The 41 bis is a prison regime of annihilation, it is designed to cause physical and mental damage through the technique of sensory deprivation; it is a political and social death sentence designed to break all forms of contact with the outside world. Alfredo’s treatment reminds us of the words attributed to Benito Mussolini about Gramsci: this brain must be prevented from functioning for twenty years.

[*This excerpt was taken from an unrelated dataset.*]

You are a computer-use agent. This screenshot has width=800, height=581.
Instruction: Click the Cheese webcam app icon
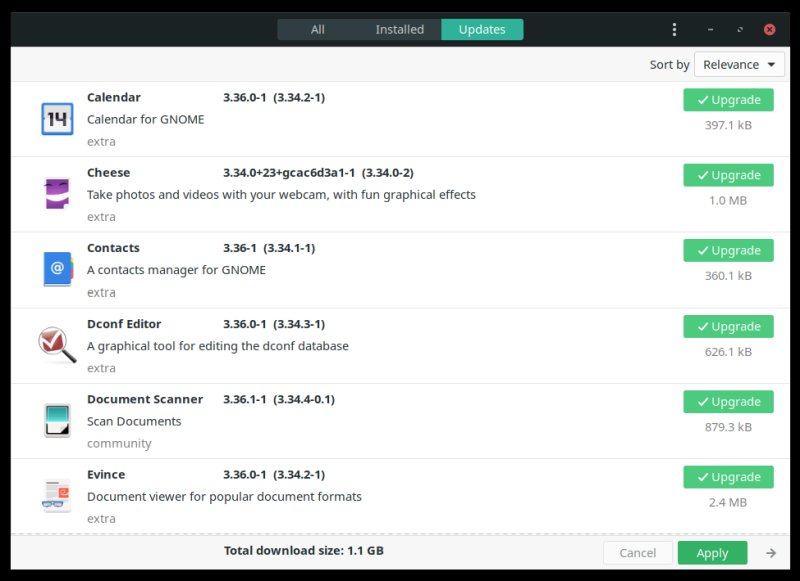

Exemplary of the black hole into which one ends up once one enters 41 bis is precisely what happened on October 20 during the hearing at the Sassari probation court. In this hearing, the sympathizers were prevented from entering the courtroom, the comrade was connected via videoconference from prison as prescribed by 41 bis rules, and when he attempted to read his
statement, his voice was taken away by pressing a button. The statement is classified by the judges; if the lawyers released it, they would risk a heavy criminal sentence.
The story of Comrade Alfredo Cospito is entangled with an increasingly dark repressive climate in the country. Outside the anarchist movement, we are also witnessing an increase of oppressive repression against workers, students, and social movements. Let’s cite the most striking case: this
summer the prosecutor’s office in Piacenza opened an investigation against trade unionists accusing them of „extortion“ because they were demanding, through a „radical“ struggle (pickets and roadblocks), salary increases from the boss.
We want it to be understood even abroad that the repressive trend that the Italian state is taking affects everyone personally, since a precedent of this magnitude in the heart of Europe could be a harbinger of further repressive rushes in other latitudes as well. All this is happening while the social crisis and the international military crisis are getting worse by the day. We know that these are the ideal contexts for governments to implement authoritarian twists . We have a few weeks to save Alfredo Cospito’s life, to prevent his assassination, but most importantly to give a signal of counterattack to what is happening. The state is responsible for the life and health of our comrade.
Let us mobilize around the world, let us pressure the Italian state so that Alfredo can be released from 41 bis.